◆ EXERCISE DETAILS: Your answer must match, word for word, the lines from the one holding "973x486 pixels." through the final line below, with pictures excluded.

Pixel coordinate grounding data:
+ + + + + + +
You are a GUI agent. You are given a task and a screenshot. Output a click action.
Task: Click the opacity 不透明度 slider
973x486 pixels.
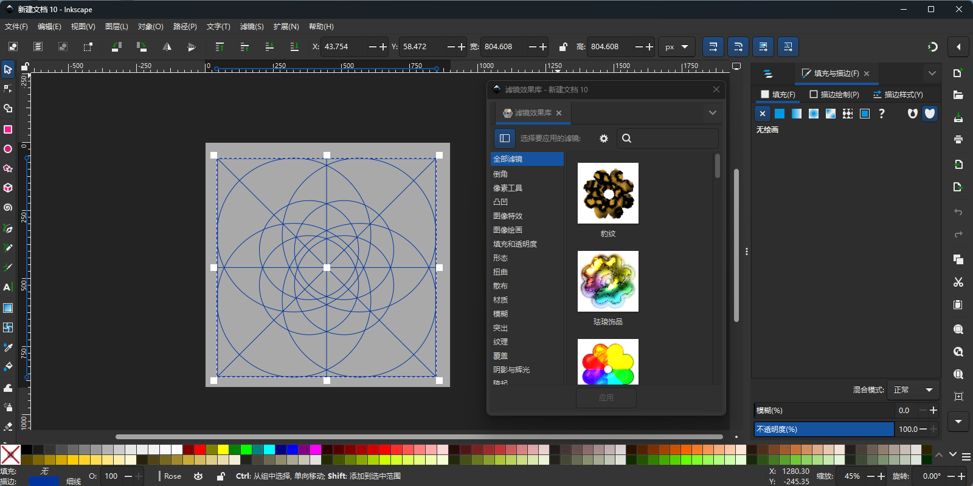click(x=824, y=430)
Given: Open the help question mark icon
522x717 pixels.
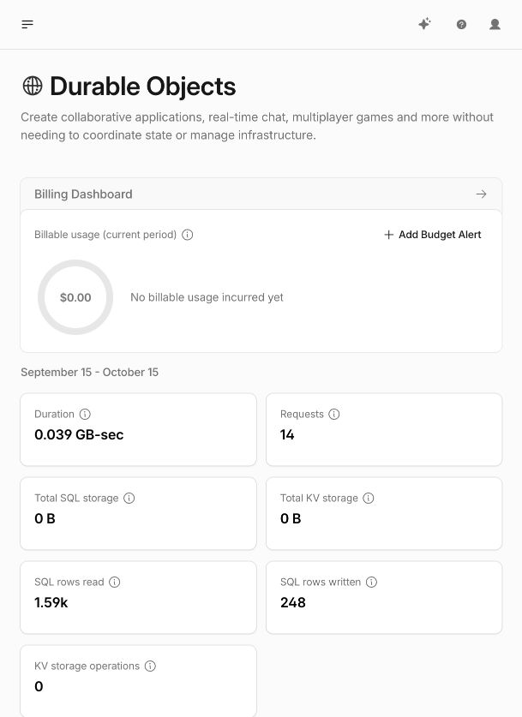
+ + + + + + +
◆ WRITTEN ANSWER:
973x486 pixels.
click(x=824, y=430)
Given: Open the help question mark icon
522x717 pixels.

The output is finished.